■ THE REQUEST ■
Return, unchanged, the stretch of lines from the one containing "The width and height of the screenshot is (2567, 1456)." through the one containing "coordinates (1856, 91)".

— Start of DATASET RECORDS —

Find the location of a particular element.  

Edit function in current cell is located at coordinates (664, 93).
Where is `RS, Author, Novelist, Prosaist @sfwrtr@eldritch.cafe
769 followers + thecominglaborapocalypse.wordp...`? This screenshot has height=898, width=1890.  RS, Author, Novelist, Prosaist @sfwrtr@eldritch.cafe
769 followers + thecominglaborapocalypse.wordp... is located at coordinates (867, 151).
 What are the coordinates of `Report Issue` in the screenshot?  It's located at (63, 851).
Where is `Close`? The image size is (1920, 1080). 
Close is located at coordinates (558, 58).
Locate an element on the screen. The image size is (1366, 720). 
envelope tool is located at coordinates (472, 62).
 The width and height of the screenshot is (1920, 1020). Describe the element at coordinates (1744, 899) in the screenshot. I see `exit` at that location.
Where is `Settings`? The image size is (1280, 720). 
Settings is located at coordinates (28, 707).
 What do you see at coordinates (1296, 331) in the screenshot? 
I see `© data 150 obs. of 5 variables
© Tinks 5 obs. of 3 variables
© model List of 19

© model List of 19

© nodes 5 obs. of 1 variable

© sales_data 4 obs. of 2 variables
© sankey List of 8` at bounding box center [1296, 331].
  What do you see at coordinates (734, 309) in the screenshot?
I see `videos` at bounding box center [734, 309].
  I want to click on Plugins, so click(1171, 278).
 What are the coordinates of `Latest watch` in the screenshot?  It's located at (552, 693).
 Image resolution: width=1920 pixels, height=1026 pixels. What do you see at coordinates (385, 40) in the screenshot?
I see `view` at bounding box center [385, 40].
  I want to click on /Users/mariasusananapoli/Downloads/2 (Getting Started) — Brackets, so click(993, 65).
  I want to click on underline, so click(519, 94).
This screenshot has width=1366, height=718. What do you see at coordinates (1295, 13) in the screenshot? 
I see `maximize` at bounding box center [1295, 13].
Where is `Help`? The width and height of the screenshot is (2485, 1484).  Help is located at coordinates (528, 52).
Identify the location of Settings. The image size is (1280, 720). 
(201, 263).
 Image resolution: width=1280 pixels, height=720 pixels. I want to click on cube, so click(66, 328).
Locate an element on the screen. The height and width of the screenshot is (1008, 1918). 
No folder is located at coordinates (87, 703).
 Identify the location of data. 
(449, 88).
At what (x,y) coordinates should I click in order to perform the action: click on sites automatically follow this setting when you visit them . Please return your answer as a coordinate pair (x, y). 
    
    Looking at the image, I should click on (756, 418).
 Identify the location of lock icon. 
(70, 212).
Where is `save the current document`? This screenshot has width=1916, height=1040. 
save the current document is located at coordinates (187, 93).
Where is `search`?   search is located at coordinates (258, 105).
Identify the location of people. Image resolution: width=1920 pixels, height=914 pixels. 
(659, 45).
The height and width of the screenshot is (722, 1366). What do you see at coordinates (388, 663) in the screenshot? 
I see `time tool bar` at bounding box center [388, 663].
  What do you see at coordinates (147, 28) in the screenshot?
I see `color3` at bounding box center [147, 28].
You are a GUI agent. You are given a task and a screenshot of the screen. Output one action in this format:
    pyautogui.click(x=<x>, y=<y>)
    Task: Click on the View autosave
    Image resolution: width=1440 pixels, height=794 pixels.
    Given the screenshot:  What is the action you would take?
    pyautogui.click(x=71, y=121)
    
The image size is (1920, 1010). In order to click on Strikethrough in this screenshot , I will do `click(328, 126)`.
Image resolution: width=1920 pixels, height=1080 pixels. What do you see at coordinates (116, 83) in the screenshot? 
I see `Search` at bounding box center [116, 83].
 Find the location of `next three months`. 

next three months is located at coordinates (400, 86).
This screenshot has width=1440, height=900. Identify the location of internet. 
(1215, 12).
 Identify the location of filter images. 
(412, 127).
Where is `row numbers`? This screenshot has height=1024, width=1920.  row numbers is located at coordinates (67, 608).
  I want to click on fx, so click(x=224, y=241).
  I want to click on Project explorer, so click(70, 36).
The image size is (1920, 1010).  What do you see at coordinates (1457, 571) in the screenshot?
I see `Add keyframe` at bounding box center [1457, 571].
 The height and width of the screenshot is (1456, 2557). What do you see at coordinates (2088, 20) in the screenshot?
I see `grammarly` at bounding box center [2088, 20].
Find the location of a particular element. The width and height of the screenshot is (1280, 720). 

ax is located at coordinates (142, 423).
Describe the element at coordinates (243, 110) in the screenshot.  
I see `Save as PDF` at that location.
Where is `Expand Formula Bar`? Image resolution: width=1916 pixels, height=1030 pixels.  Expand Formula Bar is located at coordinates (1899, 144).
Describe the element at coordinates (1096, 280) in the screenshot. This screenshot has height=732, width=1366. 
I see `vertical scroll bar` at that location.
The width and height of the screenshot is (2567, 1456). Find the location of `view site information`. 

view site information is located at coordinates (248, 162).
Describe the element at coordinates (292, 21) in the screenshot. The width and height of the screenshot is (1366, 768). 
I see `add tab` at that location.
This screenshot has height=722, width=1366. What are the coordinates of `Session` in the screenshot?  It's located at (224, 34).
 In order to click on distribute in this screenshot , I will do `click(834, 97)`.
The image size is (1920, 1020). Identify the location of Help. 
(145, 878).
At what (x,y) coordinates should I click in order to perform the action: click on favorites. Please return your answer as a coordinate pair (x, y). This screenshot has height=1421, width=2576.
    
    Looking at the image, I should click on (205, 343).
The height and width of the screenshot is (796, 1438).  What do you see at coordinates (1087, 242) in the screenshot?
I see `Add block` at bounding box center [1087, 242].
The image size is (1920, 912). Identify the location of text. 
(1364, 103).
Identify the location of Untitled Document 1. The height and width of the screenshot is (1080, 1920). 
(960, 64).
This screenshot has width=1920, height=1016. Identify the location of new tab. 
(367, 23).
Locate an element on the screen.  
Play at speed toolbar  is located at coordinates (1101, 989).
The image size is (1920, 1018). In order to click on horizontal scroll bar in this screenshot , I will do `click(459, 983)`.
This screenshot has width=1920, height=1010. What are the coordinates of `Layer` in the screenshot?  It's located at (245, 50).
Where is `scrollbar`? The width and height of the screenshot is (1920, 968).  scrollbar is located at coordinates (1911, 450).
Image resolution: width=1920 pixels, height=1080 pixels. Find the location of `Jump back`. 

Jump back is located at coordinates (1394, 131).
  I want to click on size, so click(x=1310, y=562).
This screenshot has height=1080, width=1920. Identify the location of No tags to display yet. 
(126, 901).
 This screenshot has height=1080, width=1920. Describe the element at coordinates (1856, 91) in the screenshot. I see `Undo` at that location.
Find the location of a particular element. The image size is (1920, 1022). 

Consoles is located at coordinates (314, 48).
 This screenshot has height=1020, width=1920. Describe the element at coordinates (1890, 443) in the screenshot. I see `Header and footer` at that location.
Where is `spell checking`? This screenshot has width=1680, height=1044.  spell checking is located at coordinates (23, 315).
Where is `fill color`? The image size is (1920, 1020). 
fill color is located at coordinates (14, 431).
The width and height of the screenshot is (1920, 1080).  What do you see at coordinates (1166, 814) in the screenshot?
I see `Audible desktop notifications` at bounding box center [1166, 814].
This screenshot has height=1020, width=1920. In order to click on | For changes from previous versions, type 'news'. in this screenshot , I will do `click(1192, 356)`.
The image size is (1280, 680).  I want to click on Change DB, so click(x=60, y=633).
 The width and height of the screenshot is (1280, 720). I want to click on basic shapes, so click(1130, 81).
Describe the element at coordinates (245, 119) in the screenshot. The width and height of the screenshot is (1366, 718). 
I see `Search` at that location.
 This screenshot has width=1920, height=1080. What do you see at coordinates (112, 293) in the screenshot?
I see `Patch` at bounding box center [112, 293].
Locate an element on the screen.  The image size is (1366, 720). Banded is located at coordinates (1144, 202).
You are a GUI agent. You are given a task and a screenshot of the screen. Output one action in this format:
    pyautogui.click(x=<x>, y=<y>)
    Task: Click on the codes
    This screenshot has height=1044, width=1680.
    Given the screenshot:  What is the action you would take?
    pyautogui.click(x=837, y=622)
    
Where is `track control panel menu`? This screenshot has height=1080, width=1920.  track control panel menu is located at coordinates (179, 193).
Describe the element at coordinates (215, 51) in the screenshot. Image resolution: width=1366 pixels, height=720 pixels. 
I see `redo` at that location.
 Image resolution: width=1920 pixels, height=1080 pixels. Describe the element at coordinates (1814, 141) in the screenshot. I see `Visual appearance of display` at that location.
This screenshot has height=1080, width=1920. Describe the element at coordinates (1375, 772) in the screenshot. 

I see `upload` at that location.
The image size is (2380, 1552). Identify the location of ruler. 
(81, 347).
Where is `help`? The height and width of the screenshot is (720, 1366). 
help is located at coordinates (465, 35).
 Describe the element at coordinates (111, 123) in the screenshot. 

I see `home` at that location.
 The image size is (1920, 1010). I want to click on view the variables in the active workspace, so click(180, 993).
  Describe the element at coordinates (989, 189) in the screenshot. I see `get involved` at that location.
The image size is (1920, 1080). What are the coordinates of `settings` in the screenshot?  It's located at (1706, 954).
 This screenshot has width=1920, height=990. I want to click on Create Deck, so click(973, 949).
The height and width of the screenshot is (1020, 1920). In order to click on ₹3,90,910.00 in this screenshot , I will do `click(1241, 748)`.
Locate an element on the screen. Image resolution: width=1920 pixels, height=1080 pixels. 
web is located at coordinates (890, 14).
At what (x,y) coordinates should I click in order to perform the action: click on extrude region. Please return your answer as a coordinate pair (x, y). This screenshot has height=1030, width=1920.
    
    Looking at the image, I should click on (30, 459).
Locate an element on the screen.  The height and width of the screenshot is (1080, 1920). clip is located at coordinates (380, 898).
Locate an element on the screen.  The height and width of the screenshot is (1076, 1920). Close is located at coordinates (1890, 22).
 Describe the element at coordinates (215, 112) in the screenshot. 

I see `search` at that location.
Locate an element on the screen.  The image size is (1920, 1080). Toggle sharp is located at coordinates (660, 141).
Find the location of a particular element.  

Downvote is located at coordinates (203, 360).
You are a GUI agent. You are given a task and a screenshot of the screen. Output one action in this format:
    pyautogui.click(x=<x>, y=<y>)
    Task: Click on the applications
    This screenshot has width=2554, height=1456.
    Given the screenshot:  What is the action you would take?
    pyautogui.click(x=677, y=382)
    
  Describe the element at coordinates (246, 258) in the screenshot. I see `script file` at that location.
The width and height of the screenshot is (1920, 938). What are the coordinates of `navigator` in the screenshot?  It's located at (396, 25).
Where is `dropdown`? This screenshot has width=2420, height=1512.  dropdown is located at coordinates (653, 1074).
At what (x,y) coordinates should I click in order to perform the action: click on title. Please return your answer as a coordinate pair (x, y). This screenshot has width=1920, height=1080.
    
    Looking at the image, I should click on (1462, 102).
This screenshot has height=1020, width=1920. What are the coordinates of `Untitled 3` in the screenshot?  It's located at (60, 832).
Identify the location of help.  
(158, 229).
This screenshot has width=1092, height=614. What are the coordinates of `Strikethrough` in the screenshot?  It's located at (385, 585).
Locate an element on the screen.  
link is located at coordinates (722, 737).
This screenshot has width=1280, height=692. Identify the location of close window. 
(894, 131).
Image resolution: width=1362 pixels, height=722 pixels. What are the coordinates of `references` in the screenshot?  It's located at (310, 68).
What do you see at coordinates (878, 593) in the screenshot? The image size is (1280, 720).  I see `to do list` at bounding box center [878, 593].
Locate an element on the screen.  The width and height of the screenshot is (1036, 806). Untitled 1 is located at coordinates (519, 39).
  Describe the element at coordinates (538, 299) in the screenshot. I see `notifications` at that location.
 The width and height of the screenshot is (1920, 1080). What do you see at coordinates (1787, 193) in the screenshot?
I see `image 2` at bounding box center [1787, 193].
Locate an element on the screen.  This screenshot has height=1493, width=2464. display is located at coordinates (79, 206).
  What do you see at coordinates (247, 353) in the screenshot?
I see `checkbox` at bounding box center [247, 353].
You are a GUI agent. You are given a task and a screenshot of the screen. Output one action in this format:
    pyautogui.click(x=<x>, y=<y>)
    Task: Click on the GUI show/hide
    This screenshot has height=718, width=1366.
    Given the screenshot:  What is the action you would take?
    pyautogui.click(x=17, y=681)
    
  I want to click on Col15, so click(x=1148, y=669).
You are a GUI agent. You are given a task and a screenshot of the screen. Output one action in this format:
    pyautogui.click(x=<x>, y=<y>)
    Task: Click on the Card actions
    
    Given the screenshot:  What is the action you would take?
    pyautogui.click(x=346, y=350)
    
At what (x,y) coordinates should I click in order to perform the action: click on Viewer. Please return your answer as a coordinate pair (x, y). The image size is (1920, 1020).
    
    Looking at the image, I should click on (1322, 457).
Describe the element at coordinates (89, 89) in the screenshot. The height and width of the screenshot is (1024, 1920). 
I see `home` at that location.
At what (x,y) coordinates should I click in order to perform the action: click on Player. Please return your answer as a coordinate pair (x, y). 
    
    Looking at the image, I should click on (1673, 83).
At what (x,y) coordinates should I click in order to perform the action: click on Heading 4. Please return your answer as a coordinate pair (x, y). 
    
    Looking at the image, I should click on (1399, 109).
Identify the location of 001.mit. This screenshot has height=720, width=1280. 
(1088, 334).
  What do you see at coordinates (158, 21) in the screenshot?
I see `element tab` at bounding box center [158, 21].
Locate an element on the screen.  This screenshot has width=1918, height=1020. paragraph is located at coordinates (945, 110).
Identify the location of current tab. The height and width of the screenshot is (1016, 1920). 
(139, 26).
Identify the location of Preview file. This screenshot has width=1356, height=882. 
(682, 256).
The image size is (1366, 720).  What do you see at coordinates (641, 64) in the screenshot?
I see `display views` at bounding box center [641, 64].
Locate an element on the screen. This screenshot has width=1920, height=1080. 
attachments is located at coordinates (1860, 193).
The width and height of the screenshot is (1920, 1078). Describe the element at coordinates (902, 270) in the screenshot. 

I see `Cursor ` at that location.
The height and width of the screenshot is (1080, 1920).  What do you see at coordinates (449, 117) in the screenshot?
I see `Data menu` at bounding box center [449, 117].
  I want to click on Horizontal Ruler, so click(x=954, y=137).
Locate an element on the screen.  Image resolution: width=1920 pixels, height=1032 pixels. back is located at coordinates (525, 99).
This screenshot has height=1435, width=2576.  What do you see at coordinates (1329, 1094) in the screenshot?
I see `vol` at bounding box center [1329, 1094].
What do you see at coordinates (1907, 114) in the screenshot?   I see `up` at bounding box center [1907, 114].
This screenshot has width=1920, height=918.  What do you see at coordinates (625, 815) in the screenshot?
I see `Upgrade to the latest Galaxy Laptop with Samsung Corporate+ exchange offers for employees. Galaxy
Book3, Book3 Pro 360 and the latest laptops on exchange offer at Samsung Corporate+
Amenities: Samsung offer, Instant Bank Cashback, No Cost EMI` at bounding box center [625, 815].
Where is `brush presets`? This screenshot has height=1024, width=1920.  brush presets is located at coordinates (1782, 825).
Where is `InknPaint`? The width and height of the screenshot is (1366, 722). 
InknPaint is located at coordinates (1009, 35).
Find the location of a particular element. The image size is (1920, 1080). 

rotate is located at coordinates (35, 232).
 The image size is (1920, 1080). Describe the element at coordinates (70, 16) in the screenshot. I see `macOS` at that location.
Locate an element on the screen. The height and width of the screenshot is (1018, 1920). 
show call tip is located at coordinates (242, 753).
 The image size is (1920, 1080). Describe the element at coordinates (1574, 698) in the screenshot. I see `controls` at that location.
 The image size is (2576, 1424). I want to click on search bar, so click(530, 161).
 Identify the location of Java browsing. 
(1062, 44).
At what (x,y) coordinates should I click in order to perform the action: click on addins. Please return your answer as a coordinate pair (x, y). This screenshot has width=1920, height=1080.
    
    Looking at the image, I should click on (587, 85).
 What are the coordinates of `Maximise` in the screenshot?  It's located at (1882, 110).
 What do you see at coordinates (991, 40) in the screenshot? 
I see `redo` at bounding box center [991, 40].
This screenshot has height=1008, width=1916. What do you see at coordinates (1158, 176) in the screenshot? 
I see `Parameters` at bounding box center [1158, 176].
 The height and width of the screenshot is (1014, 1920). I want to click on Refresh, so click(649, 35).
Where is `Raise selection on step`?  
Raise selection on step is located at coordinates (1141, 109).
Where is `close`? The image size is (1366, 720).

— End of DATASET RECORDS —

■ TASK RESULT ■
The width and height of the screenshot is (2567, 1456). Find the location of `view site information`. 

view site information is located at coordinates (248, 162).
Describe the element at coordinates (292, 21) in the screenshot. The width and height of the screenshot is (1366, 768). 
I see `add tab` at that location.
This screenshot has height=722, width=1366. What are the coordinates of `Session` in the screenshot?  It's located at (224, 34).
 In order to click on distribute in this screenshot , I will do `click(834, 97)`.
The image size is (1920, 1020). Identify the location of Help. 
(145, 878).
At what (x,y) coordinates should I click in order to perform the action: click on favorites. Please return your answer as a coordinate pair (x, y). This screenshot has height=1421, width=2576.
    
    Looking at the image, I should click on (205, 343).
The height and width of the screenshot is (796, 1438).  What do you see at coordinates (1087, 242) in the screenshot?
I see `Add block` at bounding box center [1087, 242].
The image size is (1920, 912). Identify the location of text. 
(1364, 103).
Identify the location of Untitled Document 1. The height and width of the screenshot is (1080, 1920). 
(960, 64).
This screenshot has width=1920, height=1016. Identify the location of new tab. 
(367, 23).
Locate an element on the screen.  
Play at speed toolbar  is located at coordinates (1101, 989).
The image size is (1920, 1018). In order to click on horizontal scroll bar in this screenshot , I will do `click(459, 983)`.
This screenshot has width=1920, height=1010. What are the coordinates of `Layer` in the screenshot?  It's located at (245, 50).
Where is `scrollbar`? The width and height of the screenshot is (1920, 968).  scrollbar is located at coordinates (1911, 450).
Image resolution: width=1920 pixels, height=1080 pixels. Find the location of `Jump back`. 

Jump back is located at coordinates (1394, 131).
  I want to click on size, so click(x=1310, y=562).
This screenshot has height=1080, width=1920. Identify the location of No tags to display yet. 
(126, 901).
 This screenshot has height=1080, width=1920. Describe the element at coordinates (1856, 91) in the screenshot. I see `Undo` at that location.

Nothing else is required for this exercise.